Information given =>

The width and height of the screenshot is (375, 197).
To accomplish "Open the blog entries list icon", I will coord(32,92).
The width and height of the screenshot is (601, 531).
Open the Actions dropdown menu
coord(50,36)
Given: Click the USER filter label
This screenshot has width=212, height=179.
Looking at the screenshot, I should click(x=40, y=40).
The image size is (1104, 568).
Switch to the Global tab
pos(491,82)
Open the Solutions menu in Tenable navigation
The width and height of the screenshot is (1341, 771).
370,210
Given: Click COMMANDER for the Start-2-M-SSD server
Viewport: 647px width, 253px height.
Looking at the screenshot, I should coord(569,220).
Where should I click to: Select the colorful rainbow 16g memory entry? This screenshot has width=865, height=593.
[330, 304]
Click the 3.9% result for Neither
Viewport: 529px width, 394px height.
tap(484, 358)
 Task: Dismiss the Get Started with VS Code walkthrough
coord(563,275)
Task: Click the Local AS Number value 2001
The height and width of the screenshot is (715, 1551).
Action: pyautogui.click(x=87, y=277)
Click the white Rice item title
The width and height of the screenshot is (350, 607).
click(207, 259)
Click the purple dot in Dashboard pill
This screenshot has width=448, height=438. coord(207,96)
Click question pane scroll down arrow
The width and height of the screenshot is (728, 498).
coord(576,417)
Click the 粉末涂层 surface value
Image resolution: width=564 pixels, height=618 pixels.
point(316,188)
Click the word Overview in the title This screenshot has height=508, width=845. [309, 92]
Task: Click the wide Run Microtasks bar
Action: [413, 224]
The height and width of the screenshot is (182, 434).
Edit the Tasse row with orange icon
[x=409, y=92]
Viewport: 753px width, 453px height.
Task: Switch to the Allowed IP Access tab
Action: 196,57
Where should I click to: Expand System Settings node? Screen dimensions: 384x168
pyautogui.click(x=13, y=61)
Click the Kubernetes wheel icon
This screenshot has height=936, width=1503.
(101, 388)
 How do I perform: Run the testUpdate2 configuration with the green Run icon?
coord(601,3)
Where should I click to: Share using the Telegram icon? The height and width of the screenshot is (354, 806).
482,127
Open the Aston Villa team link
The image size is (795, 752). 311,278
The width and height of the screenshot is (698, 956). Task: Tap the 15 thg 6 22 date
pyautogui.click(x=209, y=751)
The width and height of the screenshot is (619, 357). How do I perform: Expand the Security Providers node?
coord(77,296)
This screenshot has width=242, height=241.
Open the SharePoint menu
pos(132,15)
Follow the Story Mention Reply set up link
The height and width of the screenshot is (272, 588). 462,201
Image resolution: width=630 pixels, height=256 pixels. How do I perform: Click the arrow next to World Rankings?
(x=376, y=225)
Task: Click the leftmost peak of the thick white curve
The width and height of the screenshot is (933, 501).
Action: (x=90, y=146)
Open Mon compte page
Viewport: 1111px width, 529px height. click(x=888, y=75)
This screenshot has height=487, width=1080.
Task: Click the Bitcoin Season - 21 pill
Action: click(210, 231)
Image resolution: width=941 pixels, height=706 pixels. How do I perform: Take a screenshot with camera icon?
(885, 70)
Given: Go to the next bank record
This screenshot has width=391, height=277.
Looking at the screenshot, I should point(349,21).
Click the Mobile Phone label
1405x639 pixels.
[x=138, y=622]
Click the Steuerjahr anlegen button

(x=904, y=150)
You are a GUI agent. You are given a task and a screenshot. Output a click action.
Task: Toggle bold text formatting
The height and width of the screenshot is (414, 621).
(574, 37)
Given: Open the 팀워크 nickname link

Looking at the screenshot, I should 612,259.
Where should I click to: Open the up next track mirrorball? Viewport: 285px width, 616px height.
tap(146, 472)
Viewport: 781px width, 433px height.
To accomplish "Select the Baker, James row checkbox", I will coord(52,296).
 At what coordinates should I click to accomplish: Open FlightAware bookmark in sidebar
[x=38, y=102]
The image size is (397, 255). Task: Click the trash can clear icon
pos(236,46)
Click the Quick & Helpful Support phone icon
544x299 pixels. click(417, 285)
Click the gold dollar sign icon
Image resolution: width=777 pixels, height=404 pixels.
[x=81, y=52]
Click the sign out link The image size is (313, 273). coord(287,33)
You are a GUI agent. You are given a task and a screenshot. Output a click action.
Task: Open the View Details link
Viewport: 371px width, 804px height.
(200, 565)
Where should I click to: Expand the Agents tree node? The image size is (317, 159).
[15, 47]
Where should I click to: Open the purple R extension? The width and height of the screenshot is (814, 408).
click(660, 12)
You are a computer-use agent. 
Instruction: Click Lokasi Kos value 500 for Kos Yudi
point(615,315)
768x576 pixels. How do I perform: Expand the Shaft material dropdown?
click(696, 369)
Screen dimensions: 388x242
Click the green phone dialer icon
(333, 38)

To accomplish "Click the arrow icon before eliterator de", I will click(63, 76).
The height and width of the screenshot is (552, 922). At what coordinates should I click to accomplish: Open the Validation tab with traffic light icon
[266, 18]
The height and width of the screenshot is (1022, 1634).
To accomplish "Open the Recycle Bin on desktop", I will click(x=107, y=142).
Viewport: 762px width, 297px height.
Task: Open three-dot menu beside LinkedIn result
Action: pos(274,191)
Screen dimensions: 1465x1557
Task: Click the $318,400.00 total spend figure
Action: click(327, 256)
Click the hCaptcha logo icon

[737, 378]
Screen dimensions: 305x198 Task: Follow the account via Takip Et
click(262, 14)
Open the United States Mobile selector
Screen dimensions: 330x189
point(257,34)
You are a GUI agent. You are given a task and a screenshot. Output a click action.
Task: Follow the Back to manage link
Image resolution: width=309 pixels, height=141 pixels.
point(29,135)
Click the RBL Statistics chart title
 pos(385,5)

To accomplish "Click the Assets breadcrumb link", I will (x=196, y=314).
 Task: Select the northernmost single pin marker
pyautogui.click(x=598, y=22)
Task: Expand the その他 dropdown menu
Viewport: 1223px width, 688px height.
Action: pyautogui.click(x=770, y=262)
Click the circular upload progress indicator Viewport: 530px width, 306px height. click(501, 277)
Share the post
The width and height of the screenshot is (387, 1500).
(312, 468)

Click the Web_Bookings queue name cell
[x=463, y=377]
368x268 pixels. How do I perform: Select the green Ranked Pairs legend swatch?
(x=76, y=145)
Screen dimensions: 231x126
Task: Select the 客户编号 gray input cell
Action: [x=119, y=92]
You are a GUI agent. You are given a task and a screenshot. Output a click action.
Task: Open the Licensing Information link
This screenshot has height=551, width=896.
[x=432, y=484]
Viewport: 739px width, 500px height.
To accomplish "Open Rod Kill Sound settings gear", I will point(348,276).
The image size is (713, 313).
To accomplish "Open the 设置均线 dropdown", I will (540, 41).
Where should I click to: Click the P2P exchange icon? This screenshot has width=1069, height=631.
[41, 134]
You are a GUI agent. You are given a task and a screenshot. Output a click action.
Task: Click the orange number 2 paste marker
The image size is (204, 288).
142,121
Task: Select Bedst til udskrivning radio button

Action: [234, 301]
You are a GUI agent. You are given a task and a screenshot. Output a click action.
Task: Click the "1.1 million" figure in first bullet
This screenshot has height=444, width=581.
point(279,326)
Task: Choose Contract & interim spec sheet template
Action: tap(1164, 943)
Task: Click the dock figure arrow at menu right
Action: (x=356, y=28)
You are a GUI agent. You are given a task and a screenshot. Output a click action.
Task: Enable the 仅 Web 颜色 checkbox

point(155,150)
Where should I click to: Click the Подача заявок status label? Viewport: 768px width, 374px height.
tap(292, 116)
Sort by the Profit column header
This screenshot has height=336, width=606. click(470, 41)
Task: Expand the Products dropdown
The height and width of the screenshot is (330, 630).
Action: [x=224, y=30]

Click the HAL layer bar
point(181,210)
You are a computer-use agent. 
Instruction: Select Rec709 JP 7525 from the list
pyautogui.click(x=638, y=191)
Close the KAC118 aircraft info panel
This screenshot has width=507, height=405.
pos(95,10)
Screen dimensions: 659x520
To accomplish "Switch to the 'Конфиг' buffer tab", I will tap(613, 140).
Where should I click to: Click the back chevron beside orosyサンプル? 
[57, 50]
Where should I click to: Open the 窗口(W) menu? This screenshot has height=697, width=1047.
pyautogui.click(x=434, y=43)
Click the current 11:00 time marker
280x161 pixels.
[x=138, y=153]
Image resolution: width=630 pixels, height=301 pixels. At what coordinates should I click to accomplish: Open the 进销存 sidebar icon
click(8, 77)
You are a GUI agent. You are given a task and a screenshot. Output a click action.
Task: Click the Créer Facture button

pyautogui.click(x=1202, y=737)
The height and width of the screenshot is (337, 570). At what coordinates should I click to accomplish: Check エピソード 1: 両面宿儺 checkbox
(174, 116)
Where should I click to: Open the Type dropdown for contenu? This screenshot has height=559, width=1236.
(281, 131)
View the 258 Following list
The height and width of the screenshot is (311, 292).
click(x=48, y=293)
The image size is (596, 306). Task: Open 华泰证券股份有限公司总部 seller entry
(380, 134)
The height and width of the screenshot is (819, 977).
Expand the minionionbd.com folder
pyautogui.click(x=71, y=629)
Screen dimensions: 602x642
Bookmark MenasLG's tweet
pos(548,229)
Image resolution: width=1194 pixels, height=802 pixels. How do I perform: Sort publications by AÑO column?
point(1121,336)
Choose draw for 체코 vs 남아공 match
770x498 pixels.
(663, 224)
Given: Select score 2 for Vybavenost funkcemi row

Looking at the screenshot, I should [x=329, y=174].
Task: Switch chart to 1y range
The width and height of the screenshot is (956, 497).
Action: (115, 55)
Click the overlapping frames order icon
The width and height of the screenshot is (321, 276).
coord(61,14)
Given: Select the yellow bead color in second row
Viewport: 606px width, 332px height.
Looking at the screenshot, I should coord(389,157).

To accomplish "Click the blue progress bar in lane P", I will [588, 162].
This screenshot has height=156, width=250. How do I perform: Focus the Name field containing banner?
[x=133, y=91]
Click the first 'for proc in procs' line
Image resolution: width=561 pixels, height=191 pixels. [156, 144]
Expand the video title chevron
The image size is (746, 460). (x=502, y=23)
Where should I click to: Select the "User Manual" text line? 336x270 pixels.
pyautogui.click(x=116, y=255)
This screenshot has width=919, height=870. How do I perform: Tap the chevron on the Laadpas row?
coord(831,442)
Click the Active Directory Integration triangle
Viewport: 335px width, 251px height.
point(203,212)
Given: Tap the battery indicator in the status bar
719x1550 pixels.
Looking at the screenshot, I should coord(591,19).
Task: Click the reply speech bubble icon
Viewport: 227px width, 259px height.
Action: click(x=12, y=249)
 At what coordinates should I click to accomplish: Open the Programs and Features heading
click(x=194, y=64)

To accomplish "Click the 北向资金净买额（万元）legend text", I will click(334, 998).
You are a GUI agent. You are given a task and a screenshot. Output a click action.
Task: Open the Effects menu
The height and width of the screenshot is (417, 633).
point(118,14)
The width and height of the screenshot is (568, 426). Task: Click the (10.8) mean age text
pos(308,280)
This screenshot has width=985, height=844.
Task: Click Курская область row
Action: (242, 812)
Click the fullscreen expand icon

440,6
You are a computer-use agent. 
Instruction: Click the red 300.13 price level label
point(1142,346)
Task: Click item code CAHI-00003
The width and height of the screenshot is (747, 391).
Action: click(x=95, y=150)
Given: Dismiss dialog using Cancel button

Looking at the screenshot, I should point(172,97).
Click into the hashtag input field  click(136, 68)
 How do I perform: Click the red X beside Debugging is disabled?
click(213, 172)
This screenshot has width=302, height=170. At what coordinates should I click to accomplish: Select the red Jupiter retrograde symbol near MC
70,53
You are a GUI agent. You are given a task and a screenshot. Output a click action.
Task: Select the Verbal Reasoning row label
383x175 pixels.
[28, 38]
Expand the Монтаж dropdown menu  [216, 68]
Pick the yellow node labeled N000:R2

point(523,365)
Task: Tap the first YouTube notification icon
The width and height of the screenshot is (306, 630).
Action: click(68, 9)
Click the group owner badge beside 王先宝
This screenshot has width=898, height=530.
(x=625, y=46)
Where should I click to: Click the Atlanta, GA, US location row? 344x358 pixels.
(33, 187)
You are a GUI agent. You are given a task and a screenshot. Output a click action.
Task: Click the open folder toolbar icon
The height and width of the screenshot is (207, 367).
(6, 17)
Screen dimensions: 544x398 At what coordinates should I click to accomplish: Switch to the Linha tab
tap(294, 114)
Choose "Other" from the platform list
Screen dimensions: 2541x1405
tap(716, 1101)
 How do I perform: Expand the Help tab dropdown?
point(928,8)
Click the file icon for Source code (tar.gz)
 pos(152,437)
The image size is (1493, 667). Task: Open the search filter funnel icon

Problem =>
Using the listing above, show each line with the word "filter" in it.

Answer section =>
Given: Click the USER filter label
The image size is (1493, 667). Task: Open the search filter funnel icon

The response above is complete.